Che cosa devono fare, allora, gli americani? Barry Posen raccomanda agli Stati Uniti di investire in quello che sanno fare meglio, e cioè nel mantenimento del controllo dei beni comuni globali attraverso la forza aerea e marittima, riducendo le forze militari sul terreno; e immagina una riduzione nella spesa per la difesa fino al 2.5% del Pil, la maggior parte della quale ottenuta riducendo l’esercito e l’ampia presenza americana oltremare.

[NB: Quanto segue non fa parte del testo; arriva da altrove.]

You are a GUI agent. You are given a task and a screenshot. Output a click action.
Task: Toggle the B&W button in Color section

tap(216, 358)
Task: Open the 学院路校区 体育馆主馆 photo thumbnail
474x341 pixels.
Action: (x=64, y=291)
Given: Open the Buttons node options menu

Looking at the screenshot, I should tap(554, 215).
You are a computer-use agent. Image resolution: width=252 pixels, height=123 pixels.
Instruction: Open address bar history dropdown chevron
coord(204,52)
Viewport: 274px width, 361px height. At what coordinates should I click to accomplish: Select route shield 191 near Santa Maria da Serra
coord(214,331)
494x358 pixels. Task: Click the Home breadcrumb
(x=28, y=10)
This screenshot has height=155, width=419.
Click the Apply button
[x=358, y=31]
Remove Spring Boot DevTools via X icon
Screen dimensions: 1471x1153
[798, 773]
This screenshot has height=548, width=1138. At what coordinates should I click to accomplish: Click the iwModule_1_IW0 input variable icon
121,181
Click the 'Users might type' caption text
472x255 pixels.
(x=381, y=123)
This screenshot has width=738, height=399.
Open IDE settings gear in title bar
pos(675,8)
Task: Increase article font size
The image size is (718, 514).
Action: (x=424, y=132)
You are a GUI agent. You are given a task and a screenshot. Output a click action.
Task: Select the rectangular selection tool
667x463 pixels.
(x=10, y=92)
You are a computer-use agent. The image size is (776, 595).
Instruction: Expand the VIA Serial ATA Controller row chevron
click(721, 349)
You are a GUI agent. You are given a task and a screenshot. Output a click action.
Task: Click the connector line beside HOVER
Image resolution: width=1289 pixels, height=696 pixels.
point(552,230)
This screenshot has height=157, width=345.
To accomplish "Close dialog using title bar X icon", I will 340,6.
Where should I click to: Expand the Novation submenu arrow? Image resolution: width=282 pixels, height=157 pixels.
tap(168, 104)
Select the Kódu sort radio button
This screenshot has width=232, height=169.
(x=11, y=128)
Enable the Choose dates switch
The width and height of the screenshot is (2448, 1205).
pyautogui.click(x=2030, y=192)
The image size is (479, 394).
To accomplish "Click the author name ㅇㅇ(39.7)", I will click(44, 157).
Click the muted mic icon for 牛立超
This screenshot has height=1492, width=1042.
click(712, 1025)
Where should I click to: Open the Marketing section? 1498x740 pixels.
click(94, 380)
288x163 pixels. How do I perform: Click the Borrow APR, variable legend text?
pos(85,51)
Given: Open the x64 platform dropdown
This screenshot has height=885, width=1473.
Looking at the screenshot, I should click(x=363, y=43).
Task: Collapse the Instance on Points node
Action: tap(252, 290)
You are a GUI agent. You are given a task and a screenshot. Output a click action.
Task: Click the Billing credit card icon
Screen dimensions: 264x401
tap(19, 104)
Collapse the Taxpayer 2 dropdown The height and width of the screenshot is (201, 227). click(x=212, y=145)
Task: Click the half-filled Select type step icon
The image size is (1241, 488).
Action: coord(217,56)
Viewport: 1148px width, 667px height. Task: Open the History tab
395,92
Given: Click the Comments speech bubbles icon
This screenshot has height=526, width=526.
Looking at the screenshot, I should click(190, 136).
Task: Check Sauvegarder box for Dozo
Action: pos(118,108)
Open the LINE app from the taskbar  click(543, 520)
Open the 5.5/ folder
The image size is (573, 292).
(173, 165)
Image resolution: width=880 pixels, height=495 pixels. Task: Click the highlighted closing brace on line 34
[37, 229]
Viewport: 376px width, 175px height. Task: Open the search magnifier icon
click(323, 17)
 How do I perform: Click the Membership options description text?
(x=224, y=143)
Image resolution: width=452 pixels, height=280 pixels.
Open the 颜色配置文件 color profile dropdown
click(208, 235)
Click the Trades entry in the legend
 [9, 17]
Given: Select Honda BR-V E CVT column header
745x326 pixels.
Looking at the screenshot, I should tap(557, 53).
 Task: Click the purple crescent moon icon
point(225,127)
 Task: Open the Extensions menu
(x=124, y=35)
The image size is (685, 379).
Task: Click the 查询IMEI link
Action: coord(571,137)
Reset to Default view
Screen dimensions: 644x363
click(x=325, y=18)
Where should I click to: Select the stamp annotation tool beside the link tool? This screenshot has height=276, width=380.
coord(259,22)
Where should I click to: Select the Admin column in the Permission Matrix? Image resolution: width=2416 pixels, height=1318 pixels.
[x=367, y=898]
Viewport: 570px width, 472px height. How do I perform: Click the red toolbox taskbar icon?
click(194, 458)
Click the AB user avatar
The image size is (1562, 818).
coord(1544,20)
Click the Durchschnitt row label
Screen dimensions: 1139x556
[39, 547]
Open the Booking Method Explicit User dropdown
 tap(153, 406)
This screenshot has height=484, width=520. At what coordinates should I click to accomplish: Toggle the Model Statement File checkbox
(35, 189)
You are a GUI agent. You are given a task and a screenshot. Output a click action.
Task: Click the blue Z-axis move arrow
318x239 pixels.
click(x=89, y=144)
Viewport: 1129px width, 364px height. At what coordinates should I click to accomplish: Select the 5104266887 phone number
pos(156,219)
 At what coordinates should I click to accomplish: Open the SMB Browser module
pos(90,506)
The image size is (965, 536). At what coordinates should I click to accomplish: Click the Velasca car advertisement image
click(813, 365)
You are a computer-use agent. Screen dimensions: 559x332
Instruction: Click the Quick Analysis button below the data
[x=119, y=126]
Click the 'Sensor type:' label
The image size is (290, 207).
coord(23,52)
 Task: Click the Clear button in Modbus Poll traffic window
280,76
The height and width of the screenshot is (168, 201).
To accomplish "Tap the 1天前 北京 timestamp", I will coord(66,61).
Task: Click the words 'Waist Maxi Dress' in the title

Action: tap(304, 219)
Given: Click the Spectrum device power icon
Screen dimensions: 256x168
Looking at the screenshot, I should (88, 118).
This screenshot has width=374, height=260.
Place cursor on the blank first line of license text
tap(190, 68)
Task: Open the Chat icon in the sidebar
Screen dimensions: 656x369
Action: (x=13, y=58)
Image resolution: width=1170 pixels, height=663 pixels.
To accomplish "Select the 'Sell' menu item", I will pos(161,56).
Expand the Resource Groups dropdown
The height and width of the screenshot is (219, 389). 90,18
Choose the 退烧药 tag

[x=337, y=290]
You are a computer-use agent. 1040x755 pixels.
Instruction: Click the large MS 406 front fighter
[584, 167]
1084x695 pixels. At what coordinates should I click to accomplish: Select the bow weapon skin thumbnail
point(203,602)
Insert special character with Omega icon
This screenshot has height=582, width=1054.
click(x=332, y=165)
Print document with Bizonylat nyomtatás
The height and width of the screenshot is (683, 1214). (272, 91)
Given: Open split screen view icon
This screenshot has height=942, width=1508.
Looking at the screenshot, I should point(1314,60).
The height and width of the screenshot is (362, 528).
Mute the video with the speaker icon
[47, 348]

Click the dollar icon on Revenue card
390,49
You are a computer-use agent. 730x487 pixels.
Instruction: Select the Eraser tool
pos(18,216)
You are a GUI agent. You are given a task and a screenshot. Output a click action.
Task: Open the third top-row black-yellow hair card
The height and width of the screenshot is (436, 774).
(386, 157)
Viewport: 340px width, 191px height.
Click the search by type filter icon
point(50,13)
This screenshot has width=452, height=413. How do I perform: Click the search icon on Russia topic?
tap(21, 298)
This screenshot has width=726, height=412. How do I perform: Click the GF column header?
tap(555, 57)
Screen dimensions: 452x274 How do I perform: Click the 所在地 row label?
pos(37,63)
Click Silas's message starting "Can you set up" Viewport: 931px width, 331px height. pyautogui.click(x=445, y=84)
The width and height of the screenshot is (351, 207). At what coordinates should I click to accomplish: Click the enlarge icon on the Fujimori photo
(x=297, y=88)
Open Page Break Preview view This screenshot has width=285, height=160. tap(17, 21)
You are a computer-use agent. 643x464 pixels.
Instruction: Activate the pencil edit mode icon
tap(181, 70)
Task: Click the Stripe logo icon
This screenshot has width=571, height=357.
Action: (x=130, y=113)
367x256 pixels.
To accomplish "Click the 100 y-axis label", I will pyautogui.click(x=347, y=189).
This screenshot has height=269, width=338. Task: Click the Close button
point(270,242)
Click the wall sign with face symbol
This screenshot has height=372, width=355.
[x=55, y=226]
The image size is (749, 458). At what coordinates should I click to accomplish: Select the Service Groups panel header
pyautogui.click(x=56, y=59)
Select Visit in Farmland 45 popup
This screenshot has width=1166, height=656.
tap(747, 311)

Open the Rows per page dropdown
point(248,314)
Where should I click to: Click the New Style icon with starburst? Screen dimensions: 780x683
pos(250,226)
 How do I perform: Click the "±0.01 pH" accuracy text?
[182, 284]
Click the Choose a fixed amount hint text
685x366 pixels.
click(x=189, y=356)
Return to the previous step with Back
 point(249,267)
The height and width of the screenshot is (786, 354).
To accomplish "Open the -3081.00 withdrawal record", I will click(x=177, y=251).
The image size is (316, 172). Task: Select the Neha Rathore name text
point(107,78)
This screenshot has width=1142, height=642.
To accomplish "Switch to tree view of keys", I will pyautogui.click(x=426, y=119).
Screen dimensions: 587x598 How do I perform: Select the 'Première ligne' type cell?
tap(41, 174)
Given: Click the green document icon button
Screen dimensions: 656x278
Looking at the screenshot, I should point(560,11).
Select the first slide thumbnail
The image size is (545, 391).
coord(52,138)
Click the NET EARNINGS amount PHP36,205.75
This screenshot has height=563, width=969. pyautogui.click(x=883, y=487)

Ovviamente, si posso fare diversi rilievi. Si può contestare che quel che propone Posen è una vera e propria strategia di disimpegno. Il che ha i suoi pericoli. Si può obiettare che, in realtà, un’America più moderata – «sotto freno», per così dire – sarebbe un’America legata più strettamente (e non meno) alla comunità internazionale attraverso l’esercizio della leadership delle istituzioni e delle alleanze globali. Tutto vero. Ma il professore del MIT non è un isolazionista. Egli incoraggia gli Stati Uniti a perfezionare la loro capacità, in quanto unica vera potenza globale, di muovere velocemente le risorse di cui hanno bisogno nel caso dovessero contenere gli aspiranti egemoni regionali. Inoltre, sostiene che l’unico modo per convincere gli alleati ad aumentare la spesa per la sicurezza, è attraverso una politica di graduale ma unilaterale trasferimento del «fardello». Gli Stati Uniti hanno bisogno di partner capaci, ma finora si sono limitati soltanto a farci una ramanzina e questa non ha prodotto risultati. Ora bisogna cambiare, proclama Posen. E intanto è cominciata in Iowa il primo febbraio scorso la lunga marcia verso il giorno delle elezioni – 8 novembre 2016 – del nuovo presidente degli Stati Uniti.
Savvy?, direbbe il capitano Jack Sparrow.